L/1976.04.03 — Malraux chez l’ombre de Picasso. L’auteur du «Musée imaginaire» est allé en pèlerinage au château de Vauvenargues où repose Picasso. Voici en exclusivité un extrait de son livre «La Tête d’obsidienne». «Paris-Match», 9 mars 1974, p. 44-49. Préoriginale.

L/1974.03.09 — Malraux, Préoriginale de La Tête d'obsidienne, «Paris Match», 9 mars 1974.

 

Malraux chez l'ombre de Picasso

 

L'auteur du Musée imaginaire est allé en pèlerinage au château de Vauvenargues où repose Picasso. Voici en exclusivité un extrait de son livre : La Tête d'Obsidienne.

 

A droite et à gauche, les pans verticaux des montagnes de Provence. Les nuages bas cachent la Sainte-Victoire de Cézanne. Dans la vallée, au-dessous de moi, le château cubique et ses quatre tourelles plates aux pointes rognées. Vertical, séparé de tout par son piédestal rocheux, c'est un tombeau.

L'idée vint-elle de lui ? De Jacqueline, plutôt. A Kahnweiler qui lui disait : «C'est très grand…», Picasso avait répondu prophétiquement : «Je compte bien l'emplir !» Il voulait dire : de peintures. Celles de Mougins l'empliraient.

C'est un peu le mausolée du cid (mais il serait plus altier, ressemblerait davantage aux tours du palais des Papes), un peu celui de Don Quichotte.
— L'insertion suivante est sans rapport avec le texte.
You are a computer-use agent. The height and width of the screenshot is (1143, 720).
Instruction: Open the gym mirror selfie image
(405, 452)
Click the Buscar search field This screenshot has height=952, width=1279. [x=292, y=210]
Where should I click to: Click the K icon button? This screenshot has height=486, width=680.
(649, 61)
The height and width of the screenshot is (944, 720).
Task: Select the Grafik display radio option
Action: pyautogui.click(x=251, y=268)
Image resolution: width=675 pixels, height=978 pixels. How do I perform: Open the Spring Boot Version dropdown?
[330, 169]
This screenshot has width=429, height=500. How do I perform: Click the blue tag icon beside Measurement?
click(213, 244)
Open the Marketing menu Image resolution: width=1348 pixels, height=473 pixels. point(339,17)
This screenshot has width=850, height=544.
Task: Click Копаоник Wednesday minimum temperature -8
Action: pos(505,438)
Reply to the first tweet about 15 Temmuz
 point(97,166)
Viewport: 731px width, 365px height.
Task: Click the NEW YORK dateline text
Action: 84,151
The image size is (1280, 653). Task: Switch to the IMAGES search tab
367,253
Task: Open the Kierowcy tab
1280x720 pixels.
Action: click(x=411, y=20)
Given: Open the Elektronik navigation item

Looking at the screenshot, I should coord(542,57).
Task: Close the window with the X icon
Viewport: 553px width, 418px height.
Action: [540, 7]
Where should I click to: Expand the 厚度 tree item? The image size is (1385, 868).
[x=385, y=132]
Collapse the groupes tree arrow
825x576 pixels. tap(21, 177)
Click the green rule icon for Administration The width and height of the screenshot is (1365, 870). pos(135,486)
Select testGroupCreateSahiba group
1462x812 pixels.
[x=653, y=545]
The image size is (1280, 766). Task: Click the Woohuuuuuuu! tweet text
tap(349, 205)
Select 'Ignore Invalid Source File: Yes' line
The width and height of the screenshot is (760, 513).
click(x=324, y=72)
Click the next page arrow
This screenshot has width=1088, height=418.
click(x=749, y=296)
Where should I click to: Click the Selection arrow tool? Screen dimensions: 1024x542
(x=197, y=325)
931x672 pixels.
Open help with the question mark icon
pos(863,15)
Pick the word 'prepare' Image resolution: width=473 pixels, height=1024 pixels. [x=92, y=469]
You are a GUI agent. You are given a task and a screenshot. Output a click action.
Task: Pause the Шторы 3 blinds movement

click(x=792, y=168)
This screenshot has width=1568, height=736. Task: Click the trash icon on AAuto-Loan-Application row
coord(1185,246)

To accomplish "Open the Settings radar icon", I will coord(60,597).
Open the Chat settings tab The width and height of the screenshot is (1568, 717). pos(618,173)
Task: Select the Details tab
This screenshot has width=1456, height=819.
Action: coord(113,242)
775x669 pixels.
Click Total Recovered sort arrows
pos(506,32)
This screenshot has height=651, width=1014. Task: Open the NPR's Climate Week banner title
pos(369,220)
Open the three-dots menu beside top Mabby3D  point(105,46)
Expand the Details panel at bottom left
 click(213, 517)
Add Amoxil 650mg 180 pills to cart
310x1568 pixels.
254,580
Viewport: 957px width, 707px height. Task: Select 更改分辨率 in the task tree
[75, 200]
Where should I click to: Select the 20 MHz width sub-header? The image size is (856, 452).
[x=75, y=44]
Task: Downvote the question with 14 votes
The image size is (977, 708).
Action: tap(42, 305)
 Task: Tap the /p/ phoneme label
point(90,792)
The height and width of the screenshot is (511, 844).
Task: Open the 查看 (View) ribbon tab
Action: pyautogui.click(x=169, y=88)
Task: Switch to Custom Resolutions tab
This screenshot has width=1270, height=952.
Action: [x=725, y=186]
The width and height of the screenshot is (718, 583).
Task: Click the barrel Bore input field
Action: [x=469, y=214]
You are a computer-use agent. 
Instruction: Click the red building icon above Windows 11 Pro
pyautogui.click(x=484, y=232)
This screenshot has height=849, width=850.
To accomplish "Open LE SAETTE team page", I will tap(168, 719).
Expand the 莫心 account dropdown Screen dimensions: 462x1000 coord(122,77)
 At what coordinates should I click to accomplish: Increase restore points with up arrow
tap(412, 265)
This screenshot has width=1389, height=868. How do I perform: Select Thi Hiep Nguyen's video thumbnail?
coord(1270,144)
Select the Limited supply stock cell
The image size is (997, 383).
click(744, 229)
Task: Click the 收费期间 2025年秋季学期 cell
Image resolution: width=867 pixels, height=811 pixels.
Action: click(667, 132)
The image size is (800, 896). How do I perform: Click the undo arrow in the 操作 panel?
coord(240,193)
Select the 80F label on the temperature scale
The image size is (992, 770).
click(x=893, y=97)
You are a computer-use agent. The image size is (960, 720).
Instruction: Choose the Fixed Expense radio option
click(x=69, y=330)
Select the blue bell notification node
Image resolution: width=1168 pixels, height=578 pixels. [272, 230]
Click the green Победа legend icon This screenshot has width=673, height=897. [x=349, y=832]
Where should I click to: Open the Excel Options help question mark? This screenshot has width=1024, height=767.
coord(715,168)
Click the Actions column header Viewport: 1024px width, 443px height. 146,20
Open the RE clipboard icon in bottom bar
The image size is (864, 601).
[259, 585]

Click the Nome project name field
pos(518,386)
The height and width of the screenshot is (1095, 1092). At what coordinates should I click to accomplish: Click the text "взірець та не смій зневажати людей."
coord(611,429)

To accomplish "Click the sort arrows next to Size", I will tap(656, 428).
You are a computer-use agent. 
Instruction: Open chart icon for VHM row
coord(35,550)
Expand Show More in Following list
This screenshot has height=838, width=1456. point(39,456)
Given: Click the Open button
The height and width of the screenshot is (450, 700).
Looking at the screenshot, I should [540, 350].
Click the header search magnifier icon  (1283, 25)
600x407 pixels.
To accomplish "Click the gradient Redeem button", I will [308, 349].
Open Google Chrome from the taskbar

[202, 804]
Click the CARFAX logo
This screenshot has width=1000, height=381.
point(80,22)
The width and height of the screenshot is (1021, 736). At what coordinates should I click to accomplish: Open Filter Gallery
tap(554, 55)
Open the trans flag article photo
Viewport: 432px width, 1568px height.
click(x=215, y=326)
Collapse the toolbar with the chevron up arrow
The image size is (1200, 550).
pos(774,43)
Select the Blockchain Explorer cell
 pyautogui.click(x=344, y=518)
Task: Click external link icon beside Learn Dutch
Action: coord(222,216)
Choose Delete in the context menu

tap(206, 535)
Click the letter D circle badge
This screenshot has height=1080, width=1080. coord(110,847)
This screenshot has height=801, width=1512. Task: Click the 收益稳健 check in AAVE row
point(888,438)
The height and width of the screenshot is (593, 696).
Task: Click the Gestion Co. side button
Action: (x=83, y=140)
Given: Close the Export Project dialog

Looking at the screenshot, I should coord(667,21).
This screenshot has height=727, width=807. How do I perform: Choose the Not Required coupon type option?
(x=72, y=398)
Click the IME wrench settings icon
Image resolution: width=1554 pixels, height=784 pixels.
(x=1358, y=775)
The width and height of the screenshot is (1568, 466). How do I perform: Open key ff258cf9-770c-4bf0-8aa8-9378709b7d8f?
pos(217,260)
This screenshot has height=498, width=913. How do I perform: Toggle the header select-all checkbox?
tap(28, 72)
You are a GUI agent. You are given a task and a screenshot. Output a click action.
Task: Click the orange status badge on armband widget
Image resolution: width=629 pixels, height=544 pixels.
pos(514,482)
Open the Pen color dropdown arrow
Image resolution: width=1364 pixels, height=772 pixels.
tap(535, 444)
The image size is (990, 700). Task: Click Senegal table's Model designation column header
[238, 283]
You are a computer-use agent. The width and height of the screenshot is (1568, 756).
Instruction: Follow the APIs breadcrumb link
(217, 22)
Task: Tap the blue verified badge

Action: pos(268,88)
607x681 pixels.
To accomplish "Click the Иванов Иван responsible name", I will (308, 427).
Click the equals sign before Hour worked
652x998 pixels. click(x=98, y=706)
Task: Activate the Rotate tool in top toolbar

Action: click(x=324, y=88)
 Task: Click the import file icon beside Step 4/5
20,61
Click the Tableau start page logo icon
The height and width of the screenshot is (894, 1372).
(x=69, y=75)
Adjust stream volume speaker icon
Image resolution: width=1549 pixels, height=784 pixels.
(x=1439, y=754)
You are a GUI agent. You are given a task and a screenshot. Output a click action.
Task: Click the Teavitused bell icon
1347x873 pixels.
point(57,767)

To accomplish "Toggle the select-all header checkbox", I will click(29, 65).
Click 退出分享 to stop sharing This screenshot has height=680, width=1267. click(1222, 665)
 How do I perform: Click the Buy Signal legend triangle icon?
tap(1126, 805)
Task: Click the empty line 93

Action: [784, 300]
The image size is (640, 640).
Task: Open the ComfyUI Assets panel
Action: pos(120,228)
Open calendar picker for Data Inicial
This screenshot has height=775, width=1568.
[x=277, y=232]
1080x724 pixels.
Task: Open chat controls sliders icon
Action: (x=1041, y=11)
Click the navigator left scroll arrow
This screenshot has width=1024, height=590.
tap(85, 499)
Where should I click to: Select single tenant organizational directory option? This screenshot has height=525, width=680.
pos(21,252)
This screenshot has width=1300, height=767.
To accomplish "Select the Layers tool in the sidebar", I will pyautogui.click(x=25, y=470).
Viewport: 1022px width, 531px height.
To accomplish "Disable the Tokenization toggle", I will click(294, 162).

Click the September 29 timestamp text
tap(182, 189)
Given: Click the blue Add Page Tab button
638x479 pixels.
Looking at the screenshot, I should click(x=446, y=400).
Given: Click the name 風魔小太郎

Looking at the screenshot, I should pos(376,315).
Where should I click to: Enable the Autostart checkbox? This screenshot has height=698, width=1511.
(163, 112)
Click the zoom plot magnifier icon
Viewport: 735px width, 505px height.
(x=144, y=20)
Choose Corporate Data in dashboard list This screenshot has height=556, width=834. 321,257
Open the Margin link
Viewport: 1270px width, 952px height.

Les Français tiennent trop pour un fol, cet aîné du Fou de Lear, égal à son roi, égal à son frère Hamlet. Pendant la guerre civile, mes amis d'Espagne le citaient comme Karl Marx; c'est devant la Sagrada Familia de Barcelone (la seule église diabolique du monde) tordue par les flammes, qu'une infirmière m'a dit timidement : «Le tombeau de Don Quichotte…»

Pour moi aussi, Don Quichotte est un personnage d'enchantements et de sortilèges; sur la glaise crevassée des plateaux de Castille, il avait allongé devant l'armée d'Alexandre, sur le désert de Perse et ses grillons énormes, les ombres du bûcher qui brûlait Bucéphale.

J'ai vu la tombe de Cervantès, dans l'église d'Alcala pendant l'hiver de 1936. On réparait nos avions, et j'errais sur la grand-place que balayaient les ramages glacés de la poussière espagnole. J'entrai dans l'église incendiée. Le crucifix intact était relié à la pierre tombale par une grande flèche au charbon, que les anarchistes avaient ornée de l'inscription, à l'adresse du Christ : «Tu as de la chance. Il t'a sauvé.»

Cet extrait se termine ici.